"""

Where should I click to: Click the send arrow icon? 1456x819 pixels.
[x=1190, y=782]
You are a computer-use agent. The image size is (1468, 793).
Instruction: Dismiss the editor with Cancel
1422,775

"""

- **Activity**
Your task is to repeat the entries exactly.

- **Problem solution**
Where should I click to: Click the send arrow icon? 1456x819 pixels.
[x=1190, y=782]
You are a computer-use agent. The image size is (1468, 793).
Instruction: Dismiss the editor with Cancel
1422,775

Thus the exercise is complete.